In a recent survey, 75 per cent of employees said that a leader’s presence on social media improved their ability to lead. And in leadership, as with most elements of organisational culture, perception is reality. When your employees – or your colleagues, your team members, even your higher-ups – see you as a better leader, you are a better leader. You are listened to more earnestly, sought ought for guidance, and a source of inspiration.
You get to be all of the things you think a leader should be, because social media allows you to show those around you that you already are a leader.
“This industry is competitive, but if you can prove you’re reliable and produce consistent results there’s still room at the top,” says Elly Z., an independent consultant and rising leader in California’s medical marijuana business.
Image credit: Getty images
“Social media is a really valuable way for me to show my skills, my experience, my approach, and my philosophy. Several major clients learned about me through social media before I even knew they were interested, and I’m peppered with questions all the time from pro growers and amateurs all the time. All the joys of industry leadership!”
Again, it all traces back to social media’s egalitarianism and the ability for anyone’s voice and presence to proliferate when it resonates. 74 per cent of US adults use social media regularly, and that number spikes above 80 per cent if you limit it to adults under 65 (among those 18-34, it’s 89 per cent). The vast majority of the working population is potentially just a tweet or a post away. Establishing a strong leadership presence is as easy – and as fickle – as expressing the right thoughts and ideas in the right way to speak to a particular social media audience.
If you want a stronger sense of leadership within your organisation, use social media as a transparent way to speak to your team. If you want greater leadership in your industry, or in the business community, or as a public figure, share thoughts and ideas that will spark conversation on issues important to each particular audience. Social media is a way for you to not only join but guide the conversation; regularly expressing commentary and insights that resonate is how you build an audience, and an audience is one thing every leader needs.
And audiences need leaders, too.
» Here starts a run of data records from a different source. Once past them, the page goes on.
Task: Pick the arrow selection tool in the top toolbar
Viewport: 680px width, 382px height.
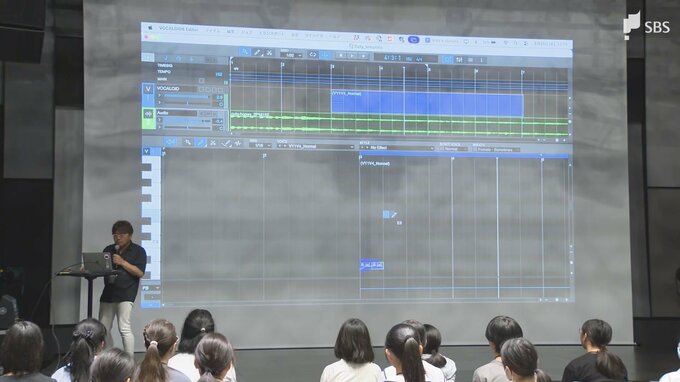Action: coord(245,52)
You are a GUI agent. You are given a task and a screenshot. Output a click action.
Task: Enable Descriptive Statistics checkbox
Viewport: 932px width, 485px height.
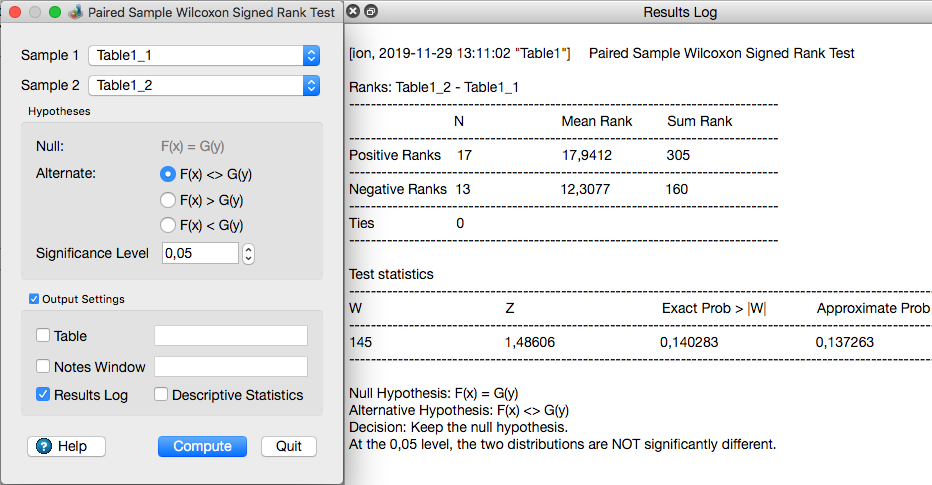pos(161,395)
If you aren’t expressing your thoughts and ideas on social media, someone else will capture the audience’s attention and your leadership will quickly be eroded by others’ encroachment. You’ll always be sharing the stage on social media, but if you aren’t claiming your spot on it you’ll be stuck in the wings.
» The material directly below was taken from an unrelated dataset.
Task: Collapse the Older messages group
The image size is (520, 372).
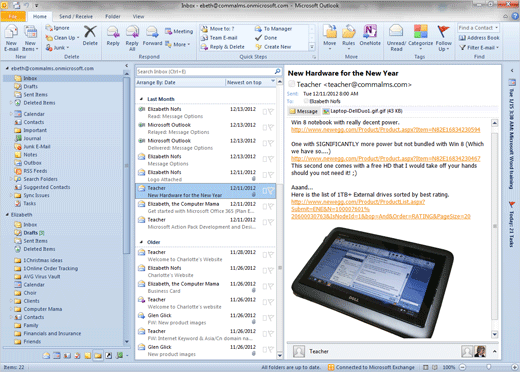Action: pos(141,242)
How modern leaders can make the most of social media
Knowing how important social media is to modern leadership is one thing. Knowing how to capitalise on it is something else entirely. Though a solid leadership presence on social media necessitates authenticity, transparency and attention to issues of importance to your audience, it also necessitates selectivity and control. Mastering this social media balancing act is a must for today’s organisations and leaders.
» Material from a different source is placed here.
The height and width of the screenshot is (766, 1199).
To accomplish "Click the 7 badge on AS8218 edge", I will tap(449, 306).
For starters, don’t try to be everywhere at once. As important as social media is, we all know it’s a small part of leading any size organisation. Stay engaged, and stay focused, too – use social media to respond to important issues related to your business and/or personal interests and philanthropic work. If you try to capitalise on every trend that pops up, you look less like a leader and more like someone chasing after the crowd. You’ll also be watering down your message, your brand, and your leadership presence.
Similarly, careful consideration should be given before wading into any controversy, even those that are related to your business.
Any statement made on social media has the potential to go viral, and anything that spreads to a large enough number of people will attract its share of detractors as well as supporters. Championing a cause you believe in, and that is demonstrated in your organisation’s values and operations, is worth the effort for intrinsic and extrinsic reasons, but be prepared for some social media fallout from those who don’t agree.
Image credit: Getty images
Remember, too, that social media is a two-way street. There are multiple parties – potentially millions – to every conversation, and those other voices need to be heard and responded to. You want to guide the conversation as much as possible, and if you’ve established a strong leadership presence you will be, but you need to join other conversations and sometimes veer slightly off course to keep your audience engaged and feeling respected.
The long and the short of it? Understand that social media is a tool, and like any tool it can be used to build something new, to fine-tune a machine that’s already up and running, or to bring that machine to a grinding halt if you throw the proverbial wrench in the works.
First, do no harm; after that, pursue social media with the zeal and the resource allocation that feels appropriate to the size and scope of your leadership role. Keep your finger on the social media pulse and make sure you understand what conversations your should be joining, which you can be leading, and when you need to sit on the sidelines and listen (and when you can completely tune out, too). Be the kind of leader on social media you always wanted to be in life, and you’ll achieve both.